§ YOUR GOAL
Copy the entries exactly. Leave nothing out and add nothing.
[Start of section]
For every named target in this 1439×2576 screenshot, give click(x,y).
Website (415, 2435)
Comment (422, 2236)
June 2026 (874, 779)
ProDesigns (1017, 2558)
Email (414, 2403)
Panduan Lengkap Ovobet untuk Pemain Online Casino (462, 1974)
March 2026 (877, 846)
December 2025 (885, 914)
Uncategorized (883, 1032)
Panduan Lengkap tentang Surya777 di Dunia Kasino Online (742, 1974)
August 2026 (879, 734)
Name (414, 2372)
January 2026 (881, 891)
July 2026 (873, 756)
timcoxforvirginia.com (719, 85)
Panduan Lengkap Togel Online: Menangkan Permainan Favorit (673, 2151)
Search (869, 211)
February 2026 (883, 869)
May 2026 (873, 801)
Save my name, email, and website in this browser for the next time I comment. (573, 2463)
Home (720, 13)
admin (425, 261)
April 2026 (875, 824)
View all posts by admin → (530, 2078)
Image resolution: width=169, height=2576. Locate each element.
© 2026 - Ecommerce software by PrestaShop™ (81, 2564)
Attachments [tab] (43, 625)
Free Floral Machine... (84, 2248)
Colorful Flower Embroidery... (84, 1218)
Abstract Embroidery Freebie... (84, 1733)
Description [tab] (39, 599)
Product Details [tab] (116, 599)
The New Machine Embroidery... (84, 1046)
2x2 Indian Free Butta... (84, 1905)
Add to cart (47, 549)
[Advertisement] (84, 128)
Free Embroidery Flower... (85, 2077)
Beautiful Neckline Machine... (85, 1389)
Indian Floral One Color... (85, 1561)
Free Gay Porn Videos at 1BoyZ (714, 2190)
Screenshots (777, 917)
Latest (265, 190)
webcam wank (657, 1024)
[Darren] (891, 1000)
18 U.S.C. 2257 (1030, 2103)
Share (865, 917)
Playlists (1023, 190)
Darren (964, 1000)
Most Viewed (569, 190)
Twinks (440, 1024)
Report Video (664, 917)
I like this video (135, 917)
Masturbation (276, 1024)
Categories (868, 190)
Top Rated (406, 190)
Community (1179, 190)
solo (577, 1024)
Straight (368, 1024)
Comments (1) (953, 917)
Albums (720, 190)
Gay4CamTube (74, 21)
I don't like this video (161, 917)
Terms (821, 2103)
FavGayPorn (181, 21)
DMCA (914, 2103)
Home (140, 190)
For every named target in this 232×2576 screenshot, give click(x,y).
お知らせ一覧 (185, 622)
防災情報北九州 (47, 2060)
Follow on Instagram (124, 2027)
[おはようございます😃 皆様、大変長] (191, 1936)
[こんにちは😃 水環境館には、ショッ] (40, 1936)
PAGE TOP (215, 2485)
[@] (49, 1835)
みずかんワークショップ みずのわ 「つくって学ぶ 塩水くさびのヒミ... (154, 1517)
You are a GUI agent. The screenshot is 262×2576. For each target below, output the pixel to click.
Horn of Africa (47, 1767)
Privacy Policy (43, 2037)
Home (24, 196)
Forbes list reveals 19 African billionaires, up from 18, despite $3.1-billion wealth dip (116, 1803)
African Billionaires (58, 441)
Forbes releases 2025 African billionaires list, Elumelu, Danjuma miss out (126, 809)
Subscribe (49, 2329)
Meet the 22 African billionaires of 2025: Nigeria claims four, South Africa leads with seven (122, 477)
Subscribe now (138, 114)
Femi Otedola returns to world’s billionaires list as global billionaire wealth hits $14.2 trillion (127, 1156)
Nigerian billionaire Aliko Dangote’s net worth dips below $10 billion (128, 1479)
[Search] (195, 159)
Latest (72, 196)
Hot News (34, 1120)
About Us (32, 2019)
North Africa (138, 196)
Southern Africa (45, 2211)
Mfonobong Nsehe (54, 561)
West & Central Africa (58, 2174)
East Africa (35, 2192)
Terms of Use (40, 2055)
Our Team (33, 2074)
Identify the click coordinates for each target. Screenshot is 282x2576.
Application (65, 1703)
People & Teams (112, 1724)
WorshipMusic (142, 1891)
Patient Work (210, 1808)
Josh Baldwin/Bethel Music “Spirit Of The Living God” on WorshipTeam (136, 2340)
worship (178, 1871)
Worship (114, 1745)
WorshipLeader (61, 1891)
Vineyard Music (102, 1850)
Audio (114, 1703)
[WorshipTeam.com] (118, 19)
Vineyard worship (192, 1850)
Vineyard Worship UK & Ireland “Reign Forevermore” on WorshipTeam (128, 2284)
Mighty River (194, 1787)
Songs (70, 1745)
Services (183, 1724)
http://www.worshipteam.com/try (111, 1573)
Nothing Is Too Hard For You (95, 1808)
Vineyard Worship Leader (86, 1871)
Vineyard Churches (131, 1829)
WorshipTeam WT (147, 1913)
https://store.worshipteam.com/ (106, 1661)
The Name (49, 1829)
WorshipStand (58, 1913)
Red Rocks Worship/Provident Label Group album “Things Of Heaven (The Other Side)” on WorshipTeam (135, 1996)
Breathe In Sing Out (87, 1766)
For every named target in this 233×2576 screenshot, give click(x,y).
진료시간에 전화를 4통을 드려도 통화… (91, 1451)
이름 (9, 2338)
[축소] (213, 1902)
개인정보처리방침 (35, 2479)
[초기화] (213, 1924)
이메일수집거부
[End of section]
§ RESULT
For every named target in this 1439×2576 screenshot, give click(x,y).
Website (415, 2435)
Comment (422, 2236)
June 2026 (874, 779)
ProDesigns (1017, 2558)
Email (414, 2403)
Panduan Lengkap Ovobet untuk Pemain Online Casino (462, 1974)
March 2026 (877, 846)
December 2025 (885, 914)
Uncategorized (883, 1032)
Panduan Lengkap tentang Surya777 di Dunia Kasino Online (742, 1974)
August 2026 (879, 734)
Name (414, 2372)
January 2026 (881, 891)
July 2026 (873, 756)
timcoxforvirginia.com (719, 85)
Panduan Lengkap Togel Online: Menangkan Permainan Favorit (673, 2151)
Search (869, 211)
February 2026 (883, 869)
May 2026 (873, 801)
Save my name, email, and website in this browser for the next time I comment. (573, 2463)
Home (720, 13)
admin (425, 261)
April 2026 (875, 824)
View all posts by admin → (530, 2078)
Image resolution: width=169, height=2576. Locate each element.
© 2026 - Ecommerce software by PrestaShop™ (81, 2564)
Attachments [tab] (43, 625)
Free Floral Machine... (84, 2248)
Colorful Flower Embroidery... (84, 1218)
Abstract Embroidery Freebie... (84, 1733)
Description [tab] (39, 599)
Product Details [tab] (116, 599)
The New Machine Embroidery... (84, 1046)
2x2 Indian Free Butta... (84, 1905)
Add to cart (47, 549)
[Advertisement] (84, 128)
Free Embroidery Flower... (85, 2077)
Beautiful Neckline Machine... (85, 1389)
Indian Floral One Color... (85, 1561)
Free Gay Porn Videos at 1BoyZ (714, 2190)
Screenshots (777, 917)
Latest (265, 190)
webcam wank (657, 1024)
[Darren] (891, 1000)
18 U.S.C. 2257 (1030, 2103)
Share (865, 917)
Playlists (1023, 190)
Darren (964, 1000)
Most Viewed (569, 190)
Twinks (440, 1024)
Report Video (664, 917)
I like this video (135, 917)
Masturbation (276, 1024)
Categories (868, 190)
Top Rated (406, 190)
Community (1179, 190)
solo (577, 1024)
Straight (368, 1024)
Comments (1) (953, 917)
Albums (720, 190)
Gay4CamTube (74, 21)
I don't like this video (161, 917)
Terms (821, 2103)
FavGayPorn (181, 21)
DMCA (914, 2103)
Home (140, 190)
For every named target in this 232×2576 screenshot, give click(x,y).
お知らせ一覧 (185, 622)
防災情報北九州 (47, 2060)
Follow on Instagram (124, 2027)
[おはようございます😃 皆様、大変長] (191, 1936)
[こんにちは😃 水環境館には、ショッ] (40, 1936)
PAGE TOP (215, 2485)
[@] (49, 1835)
みずかんワークショップ みずのわ 「つくって学ぶ 塩水くさびのヒミ... (154, 1517)
You are a GUI agent. The screenshot is 262×2576. For each target below, output the pixel to click.
Horn of Africa (47, 1767)
Privacy Policy (43, 2037)
Home (24, 196)
Forbes list reveals 19 African billionaires, up from 18, despite $3.1-billion wealth dip (116, 1803)
African Billionaires (58, 441)
Forbes releases 2025 African billionaires list, Elumelu, Danjuma miss out (126, 809)
Subscribe (49, 2329)
Meet the 22 African billionaires of 2025: Nigeria claims four, South Africa leads with seven (122, 477)
Subscribe now (138, 114)
Femi Otedola returns to world’s billionaires list as global billionaire wealth hits $14.2 trillion (127, 1156)
Nigerian billionaire Aliko Dangote’s net worth dips below $10 billion (128, 1479)
[Search] (195, 159)
Latest (72, 196)
Hot News (34, 1120)
About Us (32, 2019)
North Africa (138, 196)
Southern Africa (45, 2211)
Mfonobong Nsehe (54, 561)
West & Central Africa (58, 2174)
East Africa (35, 2192)
Terms of Use (40, 2055)
Our Team (33, 2074)
Identify the click coordinates for each target. Screenshot is 282x2576.
Application (65, 1703)
People & Teams (112, 1724)
WorshipMusic (142, 1891)
Patient Work (210, 1808)
Josh Baldwin/Bethel Music “Spirit Of The Living God” on WorshipTeam (136, 2340)
worship (178, 1871)
Worship (114, 1745)
WorshipLeader (61, 1891)
Vineyard Music (102, 1850)
Audio (114, 1703)
[WorshipTeam.com] (118, 19)
Vineyard worship (192, 1850)
Vineyard Worship UK & Ireland “Reign Forevermore” on WorshipTeam (128, 2284)
Mighty River (194, 1787)
Songs (70, 1745)
Services (183, 1724)
http://www.worshipteam.com/try (111, 1573)
Nothing Is Too Hard For You (95, 1808)
Vineyard Worship Leader (86, 1871)
Vineyard Churches (131, 1829)
WorshipTeam WT (147, 1913)
https://store.worshipteam.com/ (106, 1661)
The Name (49, 1829)
WorshipStand (58, 1913)
Red Rocks Worship/Provident Label Group album “Things Of Heaven (The Other Side)” on WorshipTeam (135, 1996)
Breathe In Sing Out (87, 1766)
For every named target in this 233×2576 screenshot, give click(x,y).
진료시간에 전화를 4통을 드려도 통화… (91, 1451)
이름 (9, 2338)
[축소] (213, 1902)
개인정보처리방침 (35, 2479)
[초기화] (213, 1924)
이메일수집거부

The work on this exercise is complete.